Na raia, a tradição dos touros perdura e todos os aficionados marcam lugar no campeonato do mundo do forcão. A criação do festival “Ó Forcão Rapazes!” remonta a 1986 e desde então tornou-se um ícone na agenda das capeias nacionais e não só. Um concurso sem vencedores nem vencidos.
Os aficionados chegam de todos os lados, seja do nosso país, da vizinha Espanha ou das aldeias limítrofes. O público veste-se a preceito para defender as cores das suas aldeias. A amálgama de tonalidades, a música e os gritos de apoio profetizam a acesa disputa entre as oito ou nove equipas participantes, conforme os anos. As aldeias desta região vivem com grande intensidade a antiga rivalidade e bairrismo interfreguesias. Na arena desfilam Aldeia Velha, Aldeia da Ponte, Aldeia do Bispo, Alfaiates, Foios, Forcalhos, Lageosa da Raia, Ozendo e Soito.
O palco da cena foi descentralizado em 2005, pois sempre se realizou na Aldeia da Ponte. A constituição deste evento cabe a todas as aldeias participantes, sendo que, cada ano a organização directa recai em duas delas, num sistema rotativo. O pódio também acabou por causa das disputas mais acesas. Assim, há muitos anos que não existem vencedores nem vencidos. Todos saem vitoriosos, mesmo os que não saem, totalmente, ilesos. Trata-se de uma competição entre as equipas e a valentia do touro, que calha em sorteio.

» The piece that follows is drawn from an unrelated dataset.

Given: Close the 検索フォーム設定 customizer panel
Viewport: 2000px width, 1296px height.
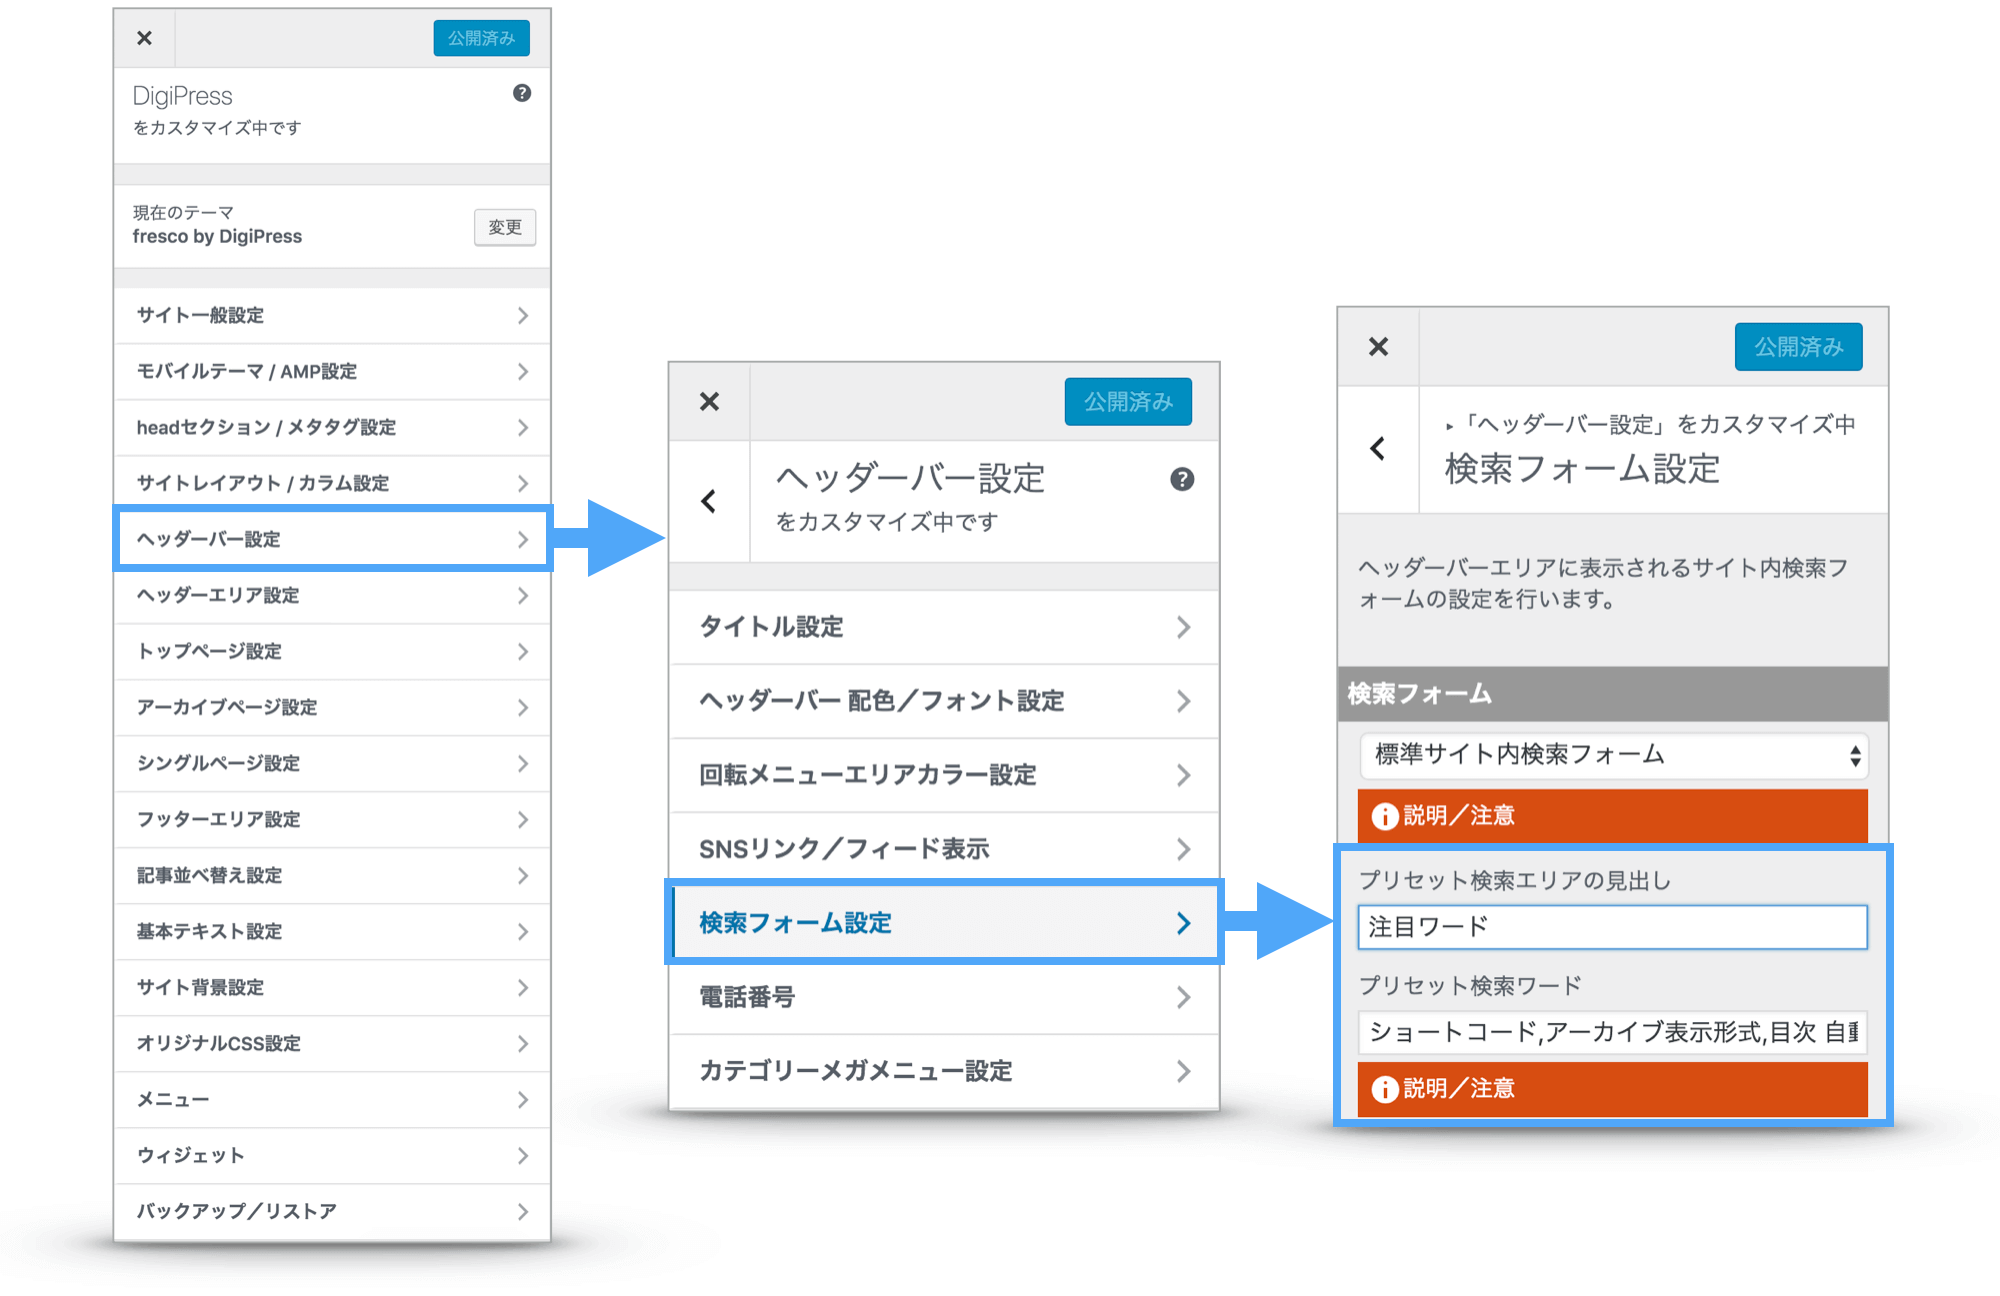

O festival nasceu em 1986, mas algumas freguesias não participaram em todas as edições, retomando o costume mais tarde. Actualmente, o concurso conta com a participação de nove aldeias, que se vestem de cores garridas para se distinguirem umas das outras.
A cada ano as bancadas do santuário taurino são pequenas de mais para acolher os milhares de aficionados que não perdem um concurso. É preciso chegar cedo para arranjar lugar! A sorte da lide depende da força dos braços e da sincronização dos homens, mas também da bravura e agilidade do “bicho”. Em suma, o Festival “Ó Forcão Rapazes” é uma festa em torno desta peculiar tradição tauromáquica que é o arte do forcão.